Parte 3: Fase de Projeto. Depois de uma análise comparativa da normativa italiana em matéria de prevenção de incêndios e parâmetros de desenho se chega a conclusão de que a sala está perfeitamente compatível com os padrões atuais exceto a tela de projeção e acessibilidade. São propostas três intervenções factíveis a curto prazo e duas discutíveis com a comunidade. As três primeiras seriam a adaptação da tela às proporções atuais, criando também um pequeno cenário para representações teatrais, congressos... etc, e separando-a do fundo da sala para criar uma passagem de serviço em direção aos camarins. Propõe-se recuperar toda a iluminação interna e externa, substituindo os neons, restabelecendo a conexão entre o exterior e o interior da sala e substituindo o teto solar por uma claraboia de vidro protegida por um diafragma que controla a entrada de luz. As duas intervenções discutíveis seriam a acessibilidade à cobertura e a construção de um elevador para pessoas mobilidade reduzida.
O coletivo que vem ocupando o cinema tem demonstrado que a sala pode ser gestionada de maneira participativa com filmes de cinema independente, apresentações, debates, cursos, assembleias, inclusive durante o dia, com a sala estúdio, a biblioteca, exposições temporais reutilizando as vitrines antigas como expositores etc... Enfim, um espaço que se adapte as necessidades das pessoas e dos seus vizinhos. O objetivo principal é evitar a demolição e para isso estão levando a cabo um projeto de autofinanciamento popular que será concluído no dia 8 de março com uma reunião onde os participantes poderão decidir como reverter os fundos arrecadados na restauro e melhoria do edifício.
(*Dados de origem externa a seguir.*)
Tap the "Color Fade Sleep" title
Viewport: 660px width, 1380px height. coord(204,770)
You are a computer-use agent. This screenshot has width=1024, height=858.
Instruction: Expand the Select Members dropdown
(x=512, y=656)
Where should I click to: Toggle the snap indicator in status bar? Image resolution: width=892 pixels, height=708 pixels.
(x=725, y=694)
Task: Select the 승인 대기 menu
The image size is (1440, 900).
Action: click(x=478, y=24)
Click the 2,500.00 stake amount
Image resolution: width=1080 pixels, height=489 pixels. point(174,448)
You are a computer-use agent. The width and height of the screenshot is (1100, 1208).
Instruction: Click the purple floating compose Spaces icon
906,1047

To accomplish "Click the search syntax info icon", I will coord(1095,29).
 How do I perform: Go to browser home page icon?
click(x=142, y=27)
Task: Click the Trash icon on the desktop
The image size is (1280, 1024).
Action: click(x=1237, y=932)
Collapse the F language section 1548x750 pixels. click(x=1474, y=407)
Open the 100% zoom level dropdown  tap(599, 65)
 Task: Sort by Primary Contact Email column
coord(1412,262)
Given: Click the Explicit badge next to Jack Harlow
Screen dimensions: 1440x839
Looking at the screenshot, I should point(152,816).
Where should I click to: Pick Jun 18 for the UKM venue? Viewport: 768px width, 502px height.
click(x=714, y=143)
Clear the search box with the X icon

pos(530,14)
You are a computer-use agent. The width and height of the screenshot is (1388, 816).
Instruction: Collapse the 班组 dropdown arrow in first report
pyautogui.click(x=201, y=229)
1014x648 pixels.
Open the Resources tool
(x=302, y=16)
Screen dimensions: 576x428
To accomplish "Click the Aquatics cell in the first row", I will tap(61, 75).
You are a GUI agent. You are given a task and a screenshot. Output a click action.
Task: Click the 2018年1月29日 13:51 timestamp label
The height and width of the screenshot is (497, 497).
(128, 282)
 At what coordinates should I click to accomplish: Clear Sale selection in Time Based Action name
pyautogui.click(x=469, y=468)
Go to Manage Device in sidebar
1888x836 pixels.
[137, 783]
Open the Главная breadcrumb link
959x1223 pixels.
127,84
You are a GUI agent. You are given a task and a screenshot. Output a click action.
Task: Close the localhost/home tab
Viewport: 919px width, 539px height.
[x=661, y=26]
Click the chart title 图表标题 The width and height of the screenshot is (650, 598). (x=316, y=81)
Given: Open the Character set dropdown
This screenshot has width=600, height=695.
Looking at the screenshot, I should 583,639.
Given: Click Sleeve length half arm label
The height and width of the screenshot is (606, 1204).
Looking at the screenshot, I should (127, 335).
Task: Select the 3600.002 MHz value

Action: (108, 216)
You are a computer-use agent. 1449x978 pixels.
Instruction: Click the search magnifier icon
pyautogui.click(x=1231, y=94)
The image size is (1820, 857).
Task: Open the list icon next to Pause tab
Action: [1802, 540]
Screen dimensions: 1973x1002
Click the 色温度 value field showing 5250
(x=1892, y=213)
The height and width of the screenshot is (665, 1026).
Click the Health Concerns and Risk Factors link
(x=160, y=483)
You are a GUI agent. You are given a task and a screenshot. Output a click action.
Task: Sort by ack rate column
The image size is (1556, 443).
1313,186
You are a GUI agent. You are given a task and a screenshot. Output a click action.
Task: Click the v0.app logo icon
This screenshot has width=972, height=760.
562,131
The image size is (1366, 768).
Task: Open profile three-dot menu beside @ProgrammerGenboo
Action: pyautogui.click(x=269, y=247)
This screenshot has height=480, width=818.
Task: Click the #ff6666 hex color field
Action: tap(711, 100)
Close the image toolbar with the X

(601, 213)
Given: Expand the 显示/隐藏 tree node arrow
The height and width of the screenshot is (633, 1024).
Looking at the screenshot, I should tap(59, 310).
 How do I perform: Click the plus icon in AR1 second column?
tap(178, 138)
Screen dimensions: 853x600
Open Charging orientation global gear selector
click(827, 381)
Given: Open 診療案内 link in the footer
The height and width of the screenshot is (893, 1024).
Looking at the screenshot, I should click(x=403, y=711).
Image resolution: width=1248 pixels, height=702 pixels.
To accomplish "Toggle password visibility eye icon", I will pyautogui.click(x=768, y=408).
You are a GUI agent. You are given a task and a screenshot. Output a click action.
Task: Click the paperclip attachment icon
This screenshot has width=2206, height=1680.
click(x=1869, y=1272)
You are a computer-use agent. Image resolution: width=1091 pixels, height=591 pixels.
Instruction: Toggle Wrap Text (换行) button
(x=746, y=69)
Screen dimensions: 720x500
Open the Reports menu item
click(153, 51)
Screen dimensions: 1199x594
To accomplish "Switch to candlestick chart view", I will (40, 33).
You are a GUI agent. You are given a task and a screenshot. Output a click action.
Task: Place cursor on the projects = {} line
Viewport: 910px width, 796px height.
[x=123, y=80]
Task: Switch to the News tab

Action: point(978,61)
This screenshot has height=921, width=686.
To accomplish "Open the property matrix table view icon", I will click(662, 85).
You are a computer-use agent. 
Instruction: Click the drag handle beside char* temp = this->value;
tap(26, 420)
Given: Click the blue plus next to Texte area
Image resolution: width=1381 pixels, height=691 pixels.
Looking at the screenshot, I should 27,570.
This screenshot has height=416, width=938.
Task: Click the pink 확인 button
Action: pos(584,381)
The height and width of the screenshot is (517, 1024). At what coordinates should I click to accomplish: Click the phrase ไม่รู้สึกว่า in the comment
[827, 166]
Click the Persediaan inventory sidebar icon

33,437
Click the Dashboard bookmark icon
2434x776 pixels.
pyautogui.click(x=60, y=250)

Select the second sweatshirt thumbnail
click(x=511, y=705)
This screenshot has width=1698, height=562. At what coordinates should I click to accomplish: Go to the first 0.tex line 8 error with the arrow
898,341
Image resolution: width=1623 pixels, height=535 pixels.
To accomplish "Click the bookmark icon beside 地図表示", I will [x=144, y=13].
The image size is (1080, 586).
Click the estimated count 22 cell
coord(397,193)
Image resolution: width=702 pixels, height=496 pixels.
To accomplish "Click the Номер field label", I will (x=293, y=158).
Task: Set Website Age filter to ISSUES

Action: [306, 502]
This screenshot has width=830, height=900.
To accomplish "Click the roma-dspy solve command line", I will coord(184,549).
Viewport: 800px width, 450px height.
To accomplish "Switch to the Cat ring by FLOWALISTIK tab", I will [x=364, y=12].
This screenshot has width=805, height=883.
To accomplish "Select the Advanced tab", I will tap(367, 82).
A Ocupação. Imagem Cortesia de Cristina Mampaso Cerrillos
O projeto de restauro e a iniciativa estão sendo apoiados por um grande número de personalidades do mundo da cultura, entretenimento e arquitetura que têm participado das inciativas do cinema: Paolo Sorrentino , Nanni Moretti , Toni Servillo , Carlo Verdone , Gianfranco Rosi , Nicholas Bassetti , Rocco Papaleo , Elio Germano, Libero de Rienzo , Daniele Luchetti , Elena Cotta , James Ciarrapico , Mattia Torre, Luca Vendruscolo , Francis Pannofino , Stefano Benni , Marco Delogu , Ivano de Matteo, Andrea Sartoretti , Valerio Mastandrea , Claudia Pandolfi , Angelo Orlando, Ninetto Davoli , Roberta Fiorentini , Antonio Catania, Francesco Montanari , Gianni ZANASI , Giuseppe Piccioni , eng. Paul Berdini, Prof. Alessandra Muntoni , professora Maria Rita. Intrieri , o Prof. George Mason , o professor Simona Salvo e Prof. Andrea Bruschi, Prof. Giovanni Carbonara, Prof Mauritzio Caperna, DOCOMOMO Itália e muitos outros.
Não é um sonho, e vamos demostrar isso.
* Para consultar a programação e as iniciativas visite esse link.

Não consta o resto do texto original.